Mas estou apreensivo, porque agora é que a porca torce o rabo. É que o «não» a este Tratado Constitucional deixa muitas incógnitas. O «não» foi um «já chega» geral a trinta anos de políticas neo-liberais que Valéry Giscard d'Estaing, presidente da Convenção que elaborou o Tratado, imprudentemente, quis consignar numa Constituição.
Ora, trata-se de mais de trinta anos de política económica europeia: isto é, o que anteriormente aparecia como uma série de medidas descosidas, por magia de VGE, surgiu agora congregado, cristalizado num Tratado que se queria Constituição. E, caída a escama, como diz a Bíblia, os cidadãos disseram «chega».
Só que não é fácil encontrar uma resposta, e o campo do «não» encontra-se agora em posição delicada.
Há duas saídas, uma maximalista, outra minimalista.
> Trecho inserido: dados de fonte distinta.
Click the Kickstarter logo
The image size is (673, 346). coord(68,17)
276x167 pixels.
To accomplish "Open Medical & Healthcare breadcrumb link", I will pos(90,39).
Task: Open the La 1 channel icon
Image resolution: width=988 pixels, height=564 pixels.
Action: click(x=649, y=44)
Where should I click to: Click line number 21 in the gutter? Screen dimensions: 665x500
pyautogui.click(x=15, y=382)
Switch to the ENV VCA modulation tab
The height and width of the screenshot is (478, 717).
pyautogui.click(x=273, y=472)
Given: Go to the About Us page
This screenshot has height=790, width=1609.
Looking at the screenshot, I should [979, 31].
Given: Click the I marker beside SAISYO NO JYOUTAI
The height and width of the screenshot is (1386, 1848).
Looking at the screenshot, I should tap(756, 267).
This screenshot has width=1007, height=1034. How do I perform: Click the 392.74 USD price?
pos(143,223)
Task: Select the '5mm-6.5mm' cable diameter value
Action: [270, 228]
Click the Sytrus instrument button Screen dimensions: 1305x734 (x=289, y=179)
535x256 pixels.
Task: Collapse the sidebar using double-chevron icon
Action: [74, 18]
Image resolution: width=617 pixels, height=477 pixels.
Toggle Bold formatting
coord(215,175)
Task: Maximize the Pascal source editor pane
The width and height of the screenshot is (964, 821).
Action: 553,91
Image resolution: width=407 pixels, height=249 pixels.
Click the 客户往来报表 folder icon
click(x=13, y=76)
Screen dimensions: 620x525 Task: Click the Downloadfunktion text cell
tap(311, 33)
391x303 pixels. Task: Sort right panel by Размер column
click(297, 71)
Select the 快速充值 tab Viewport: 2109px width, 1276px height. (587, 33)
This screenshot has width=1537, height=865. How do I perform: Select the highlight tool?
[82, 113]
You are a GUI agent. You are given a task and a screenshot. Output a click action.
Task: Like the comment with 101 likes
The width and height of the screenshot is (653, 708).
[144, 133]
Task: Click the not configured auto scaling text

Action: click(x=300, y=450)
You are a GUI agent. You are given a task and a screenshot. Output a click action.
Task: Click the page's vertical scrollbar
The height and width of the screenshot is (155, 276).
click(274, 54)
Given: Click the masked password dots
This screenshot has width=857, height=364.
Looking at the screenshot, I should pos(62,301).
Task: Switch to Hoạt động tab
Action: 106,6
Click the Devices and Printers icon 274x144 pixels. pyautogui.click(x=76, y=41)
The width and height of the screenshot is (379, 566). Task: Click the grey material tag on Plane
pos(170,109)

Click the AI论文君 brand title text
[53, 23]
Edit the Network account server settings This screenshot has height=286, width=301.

A maximalista, seria impulsionar um movimento dos povos europeus para convocar uma Assembleia Constituinte europeia, com um debate a nível europeu sobre o que queremos, todos nós europeus, como regime constitucional.
Outra minimalista, seria os Governos se deixarem de coisas, e reformularem o texto, simplificando-o (como pedia, aliás, o Conselho de Laeken), limitando-o (digo eu agora) ao funcionamento das instituições. Dessa forma, deixavam de lado a parte III (que consigna, num texto constitucional, políticas económicas que deveriam ser deixadas aos governos eleitos e que variam enormemente).
Isto são as duas opções extremas. Mas há inúmeras hipóteses intermédias, as piores das quais seriam novas negociações de corredor, toma lá dá cá, a que ninguém tem acesso real, a não ser os implicados directos (especialistas da coisa).
Bem, não chateio mais, que já ocupei demasiado tempo de antena.
[Tenho consciência do esquematismo deste post, mas deixo-o esquemático, porque uma análise de fundo exigiria extensão que não cabe nem nas minhas disponibilidades nem no estilo blogueiro.]
Em tempo. Como acaba de me escrever um caro amigo por mail, "foi simplesmente a primeira vez em que num grande país da UE a discussão sobre a UE chegou à rua, atravessando todos os sectores da sociedade". Por favor, comentadores, não falseiem a democracia, que é ainda, que eu saiba, o governo do povo, pelo povo, para o povo. Ou será que querem eleger outro povo, como dizia o Brecht, criticando os estalinistas, depois das revoltas operárias de Berlim em 1953, que levaram à construção do muro?